Tuesday, December 7, 2010

A weight off my shoulders

Literally.

I stopped carrying my laptop to the office. When Michael got his new allocation computer from Penn, I inherited his old, somewhat banged-up but still serviceable MacBookPro, which now lives in the bottom drawer of my office filing cabinet and has taken over duties as my work computer. That means that I don't need to schlep my own laptop into the office anymore. It stays happily ensconced on my desk, and I just keep my vital documents sync'd between the two computers via Dropbox (what a lifesaver!). Sure, I still to carry my purse and a small bag for my lunch, but it's a massive improvement.

Really, it's almost criminal how happy this makes me. No more worrying about tumbling down the stairs in high heels because my weight balance is off. No more shifting the laptop bag from hand to hand and back again as it gets too heavy to carry. No more feeling like a kindergartener, heading off to school with a sack full of crayons strapped to her back. I'm an adult now! I'm free!

And yet, I seem to be experiencing a strange sort of phantom limb syndrome. I'll get to campus, park my car, collect my purse and my lunch, and start walking to the office. About halfway there I'm overcome with the feeling that surely I have forgotten something important. Surely. I'll start to stoop over, almost unconsciously, trying to recapture what it would feel like to be walking to work if I hadn't forgotten something. I'll reach up to grab at my shoulder, trying to figure out why that space feels so wrong and weightless. And then --- aha! I'm not wearing my computer bag! Because I don't need to be! My posture straightens, my eyes brighten, my step lightens, and I can head for the office like a normal human being. Until the next morning, of course, when it happens again.

I'll get over it soon, I'm sure. I'm so happy to have worked out a good system whereby I can have all my file both at my office and at home and not have to get a horrible crick in my neck while doing it. (That can wait until I'm actually seated at my computer and hunch over my keyboard to type.)

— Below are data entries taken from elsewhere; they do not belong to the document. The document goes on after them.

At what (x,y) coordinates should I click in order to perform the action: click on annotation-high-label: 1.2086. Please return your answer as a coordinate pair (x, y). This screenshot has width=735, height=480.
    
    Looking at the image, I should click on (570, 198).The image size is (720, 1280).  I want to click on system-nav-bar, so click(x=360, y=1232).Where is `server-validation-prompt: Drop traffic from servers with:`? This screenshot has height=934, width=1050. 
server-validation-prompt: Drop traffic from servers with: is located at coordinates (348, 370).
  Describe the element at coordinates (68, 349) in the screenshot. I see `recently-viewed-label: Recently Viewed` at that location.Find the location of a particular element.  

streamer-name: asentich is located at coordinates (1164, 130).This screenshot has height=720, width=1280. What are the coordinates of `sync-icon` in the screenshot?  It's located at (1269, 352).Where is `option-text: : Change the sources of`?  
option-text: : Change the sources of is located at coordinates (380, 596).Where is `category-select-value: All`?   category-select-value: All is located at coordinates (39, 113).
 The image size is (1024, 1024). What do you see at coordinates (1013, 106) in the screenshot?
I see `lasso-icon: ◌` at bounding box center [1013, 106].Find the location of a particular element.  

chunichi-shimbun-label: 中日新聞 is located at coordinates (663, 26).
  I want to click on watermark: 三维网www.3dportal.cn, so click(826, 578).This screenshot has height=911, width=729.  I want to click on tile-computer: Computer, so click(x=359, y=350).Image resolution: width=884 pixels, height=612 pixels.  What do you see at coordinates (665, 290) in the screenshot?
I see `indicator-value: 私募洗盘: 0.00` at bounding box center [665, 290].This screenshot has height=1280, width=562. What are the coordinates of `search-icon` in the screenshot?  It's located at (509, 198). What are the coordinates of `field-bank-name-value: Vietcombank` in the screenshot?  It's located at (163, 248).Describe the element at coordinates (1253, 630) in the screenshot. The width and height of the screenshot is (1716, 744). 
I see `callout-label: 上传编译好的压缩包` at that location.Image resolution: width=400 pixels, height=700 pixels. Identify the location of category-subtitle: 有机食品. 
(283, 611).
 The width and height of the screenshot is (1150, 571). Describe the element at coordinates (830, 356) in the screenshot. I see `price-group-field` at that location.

The only drawback to the new system is when I need to travel. Until I spring for an iPad, there will still be times when I'll have to take my laptop with me (conferences come to mind), and then it will be back to the neck-cricking and ankle-wobbling. Such is life.

But even on those occasions, I'm never going back to my old nylon laptop bag. It served its purpose reasonably well, but it really did make me look like a kindergartener --- nearly took up the entire space on my back even though it was meant to be a messenger bag (for a six-foot tall Amazon, I suppose). Nope, I've dug out my old, skinny neoprene laptop sleeve and have my eye on a sensible and versatile (and vegan!) tote bag from Crystalyn Kae. After all, what's the point of being an adult if I can't look like one?